Start of Material to process

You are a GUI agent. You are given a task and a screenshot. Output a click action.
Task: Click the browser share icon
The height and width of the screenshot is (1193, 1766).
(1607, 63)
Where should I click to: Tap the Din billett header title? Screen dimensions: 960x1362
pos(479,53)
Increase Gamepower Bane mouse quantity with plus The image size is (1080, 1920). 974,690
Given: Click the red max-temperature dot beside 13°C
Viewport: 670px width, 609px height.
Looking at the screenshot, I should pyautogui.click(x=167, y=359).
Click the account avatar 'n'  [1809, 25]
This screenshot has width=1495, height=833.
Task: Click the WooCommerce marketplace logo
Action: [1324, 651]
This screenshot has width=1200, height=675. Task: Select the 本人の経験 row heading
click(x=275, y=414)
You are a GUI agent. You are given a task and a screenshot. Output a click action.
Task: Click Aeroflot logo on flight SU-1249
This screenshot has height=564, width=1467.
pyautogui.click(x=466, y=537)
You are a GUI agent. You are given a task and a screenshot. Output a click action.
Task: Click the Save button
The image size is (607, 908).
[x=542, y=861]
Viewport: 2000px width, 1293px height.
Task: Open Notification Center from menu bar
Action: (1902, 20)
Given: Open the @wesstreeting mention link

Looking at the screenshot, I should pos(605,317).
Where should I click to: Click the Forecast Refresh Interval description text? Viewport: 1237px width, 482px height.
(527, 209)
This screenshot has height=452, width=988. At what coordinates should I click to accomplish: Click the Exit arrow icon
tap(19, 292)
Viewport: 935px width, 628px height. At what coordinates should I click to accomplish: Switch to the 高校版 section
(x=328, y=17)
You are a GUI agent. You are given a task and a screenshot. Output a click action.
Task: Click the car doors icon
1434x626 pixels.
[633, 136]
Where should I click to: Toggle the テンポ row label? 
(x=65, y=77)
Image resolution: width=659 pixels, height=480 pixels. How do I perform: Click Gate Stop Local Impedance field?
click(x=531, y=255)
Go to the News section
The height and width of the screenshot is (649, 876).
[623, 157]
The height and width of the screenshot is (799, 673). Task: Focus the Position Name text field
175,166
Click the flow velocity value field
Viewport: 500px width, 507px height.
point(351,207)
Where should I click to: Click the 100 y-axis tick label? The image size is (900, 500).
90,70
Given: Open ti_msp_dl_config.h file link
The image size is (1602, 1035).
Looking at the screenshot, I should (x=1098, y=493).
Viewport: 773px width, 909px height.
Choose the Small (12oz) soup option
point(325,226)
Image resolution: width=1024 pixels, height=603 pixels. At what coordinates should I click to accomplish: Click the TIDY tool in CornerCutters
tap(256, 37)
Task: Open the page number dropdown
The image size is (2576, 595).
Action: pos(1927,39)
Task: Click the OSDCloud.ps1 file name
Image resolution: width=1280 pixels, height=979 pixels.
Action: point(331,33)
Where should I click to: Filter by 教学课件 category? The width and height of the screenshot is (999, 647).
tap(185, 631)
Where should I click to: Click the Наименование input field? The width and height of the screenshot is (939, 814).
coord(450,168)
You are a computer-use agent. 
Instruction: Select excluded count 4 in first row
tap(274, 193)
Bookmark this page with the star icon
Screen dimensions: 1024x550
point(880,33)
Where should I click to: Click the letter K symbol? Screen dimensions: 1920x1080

End of Material to process

**Assignment**
Reproduce verbatim only the lines from the one holding "Screen dimensions: 1024x550" through the end of the records.

**Expected answer**
Screen dimensions: 1024x550
point(880,33)
Where should I click to: Click the letter K symbol? Screen dimensions: 1920x1080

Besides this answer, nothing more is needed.